**TASK ITEM**
Output all of the entries exactly as they are given.

**RECORDS FOR THE EXERCISE**
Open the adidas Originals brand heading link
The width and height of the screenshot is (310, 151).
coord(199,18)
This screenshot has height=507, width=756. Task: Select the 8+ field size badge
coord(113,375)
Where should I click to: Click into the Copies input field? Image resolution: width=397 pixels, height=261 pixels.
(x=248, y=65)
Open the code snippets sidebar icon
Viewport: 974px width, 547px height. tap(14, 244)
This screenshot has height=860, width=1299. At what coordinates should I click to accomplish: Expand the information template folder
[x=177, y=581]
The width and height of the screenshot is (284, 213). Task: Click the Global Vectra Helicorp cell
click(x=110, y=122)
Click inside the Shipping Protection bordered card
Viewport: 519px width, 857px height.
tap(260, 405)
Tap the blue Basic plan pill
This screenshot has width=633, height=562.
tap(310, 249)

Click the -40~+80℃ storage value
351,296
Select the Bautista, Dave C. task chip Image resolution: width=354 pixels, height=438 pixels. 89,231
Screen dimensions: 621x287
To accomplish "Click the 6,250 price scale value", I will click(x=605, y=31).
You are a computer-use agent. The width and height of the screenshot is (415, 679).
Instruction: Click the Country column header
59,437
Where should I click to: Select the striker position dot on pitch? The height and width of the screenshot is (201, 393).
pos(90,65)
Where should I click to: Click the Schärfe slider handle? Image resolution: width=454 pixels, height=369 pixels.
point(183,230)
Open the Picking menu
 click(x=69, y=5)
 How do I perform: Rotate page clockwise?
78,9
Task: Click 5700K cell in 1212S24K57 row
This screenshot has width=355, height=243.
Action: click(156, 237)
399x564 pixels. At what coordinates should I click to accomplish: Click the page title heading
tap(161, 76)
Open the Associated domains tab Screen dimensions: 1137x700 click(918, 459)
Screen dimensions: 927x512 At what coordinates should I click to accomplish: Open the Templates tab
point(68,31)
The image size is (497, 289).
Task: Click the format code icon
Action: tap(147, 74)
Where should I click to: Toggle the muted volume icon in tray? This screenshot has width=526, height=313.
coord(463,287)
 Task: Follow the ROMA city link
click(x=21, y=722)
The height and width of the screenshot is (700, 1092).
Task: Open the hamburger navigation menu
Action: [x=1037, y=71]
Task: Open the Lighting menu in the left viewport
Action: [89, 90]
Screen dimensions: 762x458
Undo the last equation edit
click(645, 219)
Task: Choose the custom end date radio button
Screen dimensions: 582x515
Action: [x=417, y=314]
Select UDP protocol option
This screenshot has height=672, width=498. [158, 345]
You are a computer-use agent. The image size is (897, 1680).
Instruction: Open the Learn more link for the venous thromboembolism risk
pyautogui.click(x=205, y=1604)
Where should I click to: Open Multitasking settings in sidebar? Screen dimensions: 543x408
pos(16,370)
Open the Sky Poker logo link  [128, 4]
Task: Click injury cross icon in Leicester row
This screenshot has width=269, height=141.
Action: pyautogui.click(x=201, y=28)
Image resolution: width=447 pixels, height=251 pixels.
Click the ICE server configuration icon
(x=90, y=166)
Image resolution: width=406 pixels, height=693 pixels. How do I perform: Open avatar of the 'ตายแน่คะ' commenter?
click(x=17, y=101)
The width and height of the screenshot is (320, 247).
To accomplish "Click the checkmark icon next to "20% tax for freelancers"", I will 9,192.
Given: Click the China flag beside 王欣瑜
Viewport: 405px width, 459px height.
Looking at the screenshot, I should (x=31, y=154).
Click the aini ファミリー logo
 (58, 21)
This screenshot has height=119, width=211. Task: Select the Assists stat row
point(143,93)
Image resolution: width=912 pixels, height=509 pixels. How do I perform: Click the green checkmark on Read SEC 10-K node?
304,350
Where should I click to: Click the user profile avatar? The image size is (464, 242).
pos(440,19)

**WRITTEN SOLUTION**
Open the adidas Originals brand heading link
The width and height of the screenshot is (310, 151).
coord(199,18)
This screenshot has height=507, width=756. Task: Select the 8+ field size badge
coord(113,375)
Where should I click to: Click into the Copies input field? Image resolution: width=397 pixels, height=261 pixels.
(x=248, y=65)
Open the code snippets sidebar icon
Viewport: 974px width, 547px height. tap(14, 244)
This screenshot has height=860, width=1299. At what coordinates should I click to accomplish: Expand the information template folder
[x=177, y=581]
The width and height of the screenshot is (284, 213). Task: Click the Global Vectra Helicorp cell
click(x=110, y=122)
Click inside the Shipping Protection bordered card
Viewport: 519px width, 857px height.
tap(260, 405)
Tap the blue Basic plan pill
This screenshot has width=633, height=562.
tap(310, 249)

Click the -40~+80℃ storage value
351,296
Select the Bautista, Dave C. task chip Image resolution: width=354 pixels, height=438 pixels. 89,231
Screen dimensions: 621x287
To accomplish "Click the 6,250 price scale value", I will click(x=605, y=31).
You are a computer-use agent. The width and height of the screenshot is (415, 679).
Instruction: Click the Country column header
59,437
Where should I click to: Select the striker position dot on pitch? The height and width of the screenshot is (201, 393).
pos(90,65)
Where should I click to: Click the Schärfe slider handle? Image resolution: width=454 pixels, height=369 pixels.
point(183,230)
Open the Picking menu
 click(x=69, y=5)
 How do I perform: Rotate page clockwise?
78,9
Task: Click 5700K cell in 1212S24K57 row
This screenshot has width=355, height=243.
Action: click(156, 237)
399x564 pixels. At what coordinates should I click to accomplish: Click the page title heading
tap(161, 76)
Open the Associated domains tab Screen dimensions: 1137x700 click(918, 459)
Screen dimensions: 927x512 At what coordinates should I click to accomplish: Open the Templates tab
point(68,31)
The image size is (497, 289).
Task: Click the format code icon
Action: tap(147, 74)
Where should I click to: Toggle the muted volume icon in tray? This screenshot has width=526, height=313.
coord(463,287)
 Task: Follow the ROMA city link
click(x=21, y=722)
The height and width of the screenshot is (700, 1092).
Task: Open the hamburger navigation menu
Action: [x=1037, y=71]
Task: Open the Lighting menu in the left viewport
Action: [89, 90]
Screen dimensions: 762x458
Undo the last equation edit
click(645, 219)
Task: Choose the custom end date radio button
Screen dimensions: 582x515
Action: [x=417, y=314]
Select UDP protocol option
This screenshot has height=672, width=498. [158, 345]
You are a computer-use agent. The image size is (897, 1680).
Instruction: Open the Learn more link for the venous thromboembolism risk
pyautogui.click(x=205, y=1604)
Where should I click to: Open Multitasking settings in sidebar? Screen dimensions: 543x408
pos(16,370)
Open the Sky Poker logo link  [128, 4]
Task: Click injury cross icon in Leicester row
This screenshot has width=269, height=141.
Action: pyautogui.click(x=201, y=28)
Image resolution: width=447 pixels, height=251 pixels.
Click the ICE server configuration icon
(x=90, y=166)
Image resolution: width=406 pixels, height=693 pixels. How do I perform: Open avatar of the 'ตายแน่คะ' commenter?
click(x=17, y=101)
The width and height of the screenshot is (320, 247).
To accomplish "Click the checkmark icon next to "20% tax for freelancers"", I will 9,192.
Given: Click the China flag beside 王欣瑜
Viewport: 405px width, 459px height.
Looking at the screenshot, I should (x=31, y=154).
Click the aini ファミリー logo
 (58, 21)
This screenshot has height=119, width=211. Task: Select the Assists stat row
point(143,93)
Image resolution: width=912 pixels, height=509 pixels. How do I perform: Click the green checkmark on Read SEC 10-K node?
304,350
Where should I click to: Click the user profile avatar? The image size is (464, 242).
pos(440,19)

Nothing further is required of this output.